Solving X^4+131=3y^4: No Integer Solutions

[dtl42]

This is a problem from Terence Tao's book, and I cannot locate the solution anywhere, so I thought I'd post it here.


1. Homework Statement

X^4+131=3y^4, Show that the equation has no solutions when x and y are integers.

Homework Equations

None? Not sure.

The Attempt at a Solution

I thought of using modular arithmetic, but I can't really work it correctly.

 

[Xevarion]

Okay, let's do some mods.

Mod (powers of) 2: 4th powers are 1 or 0 mod 16. 131 is 3 mod 16. So the LHS can be 3 or 4 mod 16 and the RHS can be 0 or 3 mod 16. Therefore we must have x even and y odd.

Mod 3: 4th powers are 1 or 0 mod 3. 131 is 2 mod 3. So the LHS can be 2 or 0 mod 3, and the RHS is 0 mod 3. So x cannot be divisible by 3.

Mod 5: 4th powers are 1 or 0 mod 5. 131 is 1 mod 5. So the LHS can be 1 or 2 mod 5, and the RHS can be 0 or 3 mod 5. Uh-oh! Looks like we're done!

Comments on strategy: When you're trying to solve a Diophantine equation, using mods is usually the place to start. If only one power appears, you might be able to guess what mod to use by Fermat's Little Theorem (in fact, in this case, this tells you to try 5, and that's the one that works).
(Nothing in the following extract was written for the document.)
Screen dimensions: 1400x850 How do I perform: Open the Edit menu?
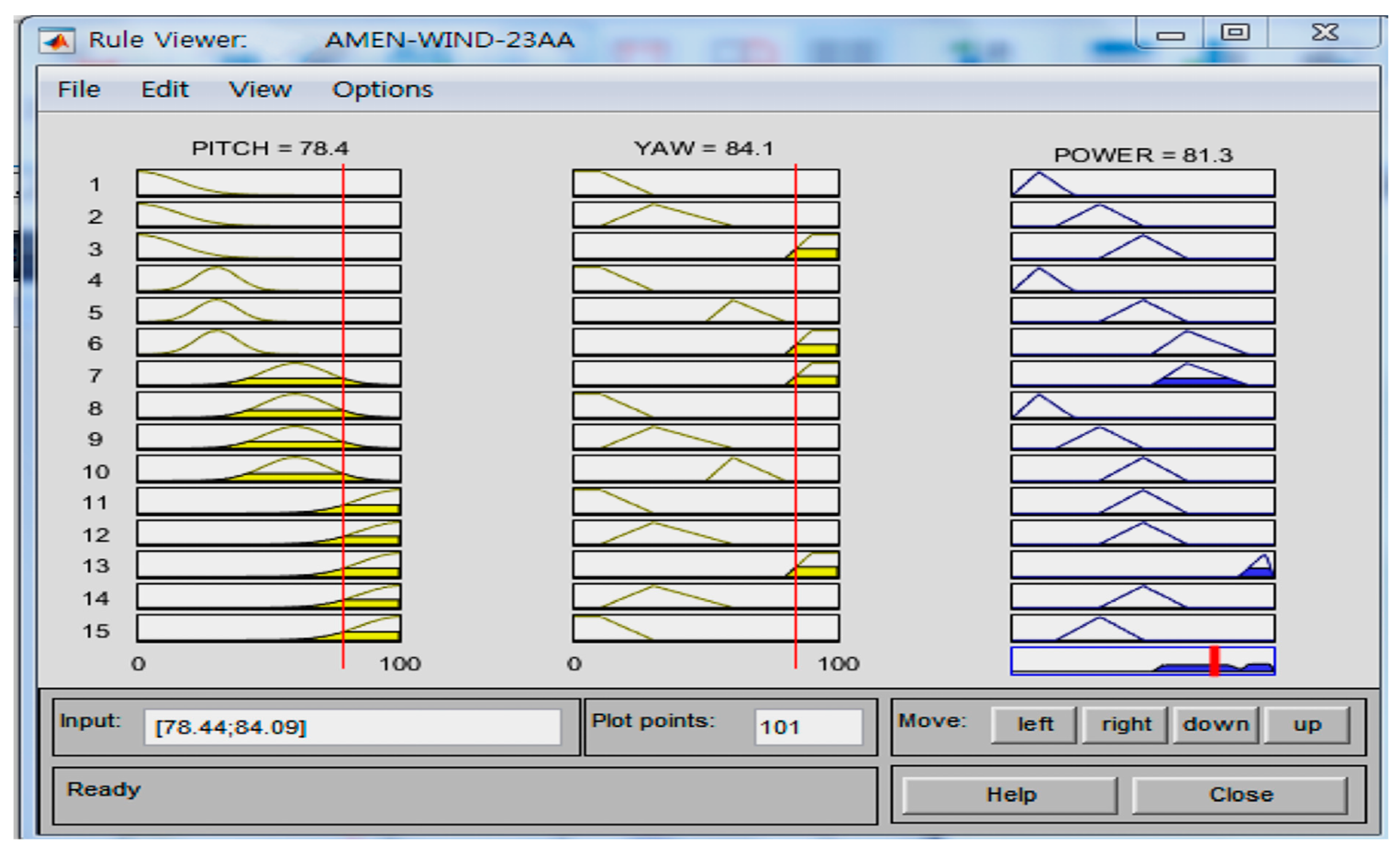pos(164,90)
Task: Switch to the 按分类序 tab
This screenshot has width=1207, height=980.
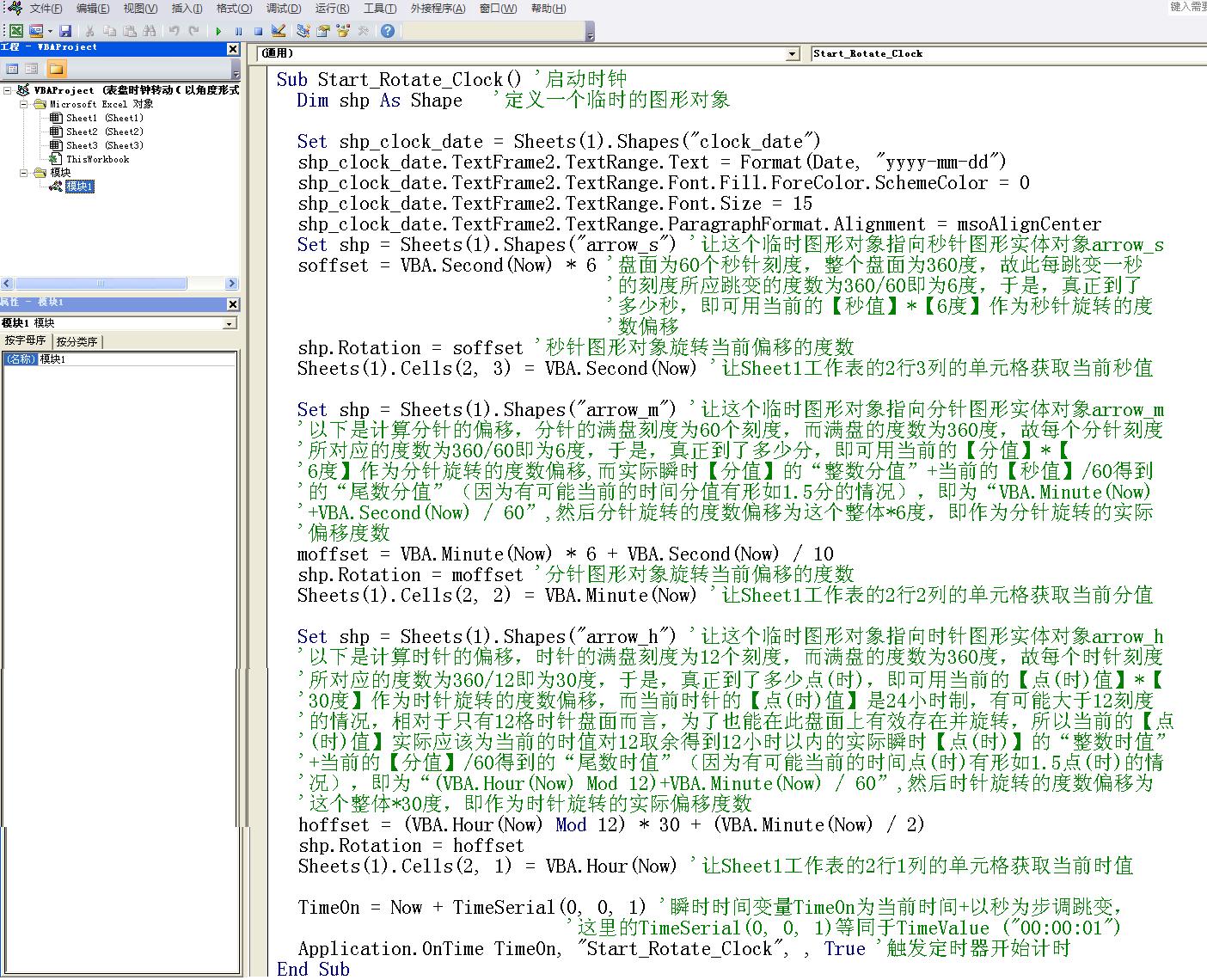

Powers of 2 and 3 are also good choices because there tend to be few possible residues mod those numbers. Using the given numbers can be useful too -- for example, it may also be possible to show that there are no solutions to this by looking mod 131. But I'm too lazy to compute all of the fourth powers mod 131...

 

[tacman]

I also tried factoring and using the difference of squares, but that didn't seem to lead anywhere. I'm not sure how to approach this problem.


After spending some time on this problem, I also could not find a solution using modular arithmetic or factoring. However, I did come across a proof by contradiction that shows there are no integer solutions to this equation.

First, assume that there exists an integer solution to the equation, where x and y are both integers. This means that x^4 + 131 = 3y^4 has a solution in integers.

Next, consider the equation modulo 3. This gives us x^4 + 2 ≡ 0 (mod 3). Since 3 is a prime number, we can apply Fermat's Little Theorem, which states that for any integer a and prime number p, a^p ≡ a (mod p). In this case, we have a = x and p = 4, so x^4 ≡ x (mod 3). Therefore, our equation becomes x + 2 ≡ 0 (mod 3).

This implies that x ≡ 1 (mod 3) or x ≡ 2 (mod 3). Substituting these values back into our original equation, we get (1)^4 + 131 = 3y^4 or (2)^4 + 131 = 3y^4. However, neither of these equations have integer solutions, as 132 is not a perfect fourth power and 147 is not divisible by 3.

Therefore, our assumption that there exists an integer solution to the equation is false. This means that the equation x^4 + 131 = 3y^4 has no solutions in integers.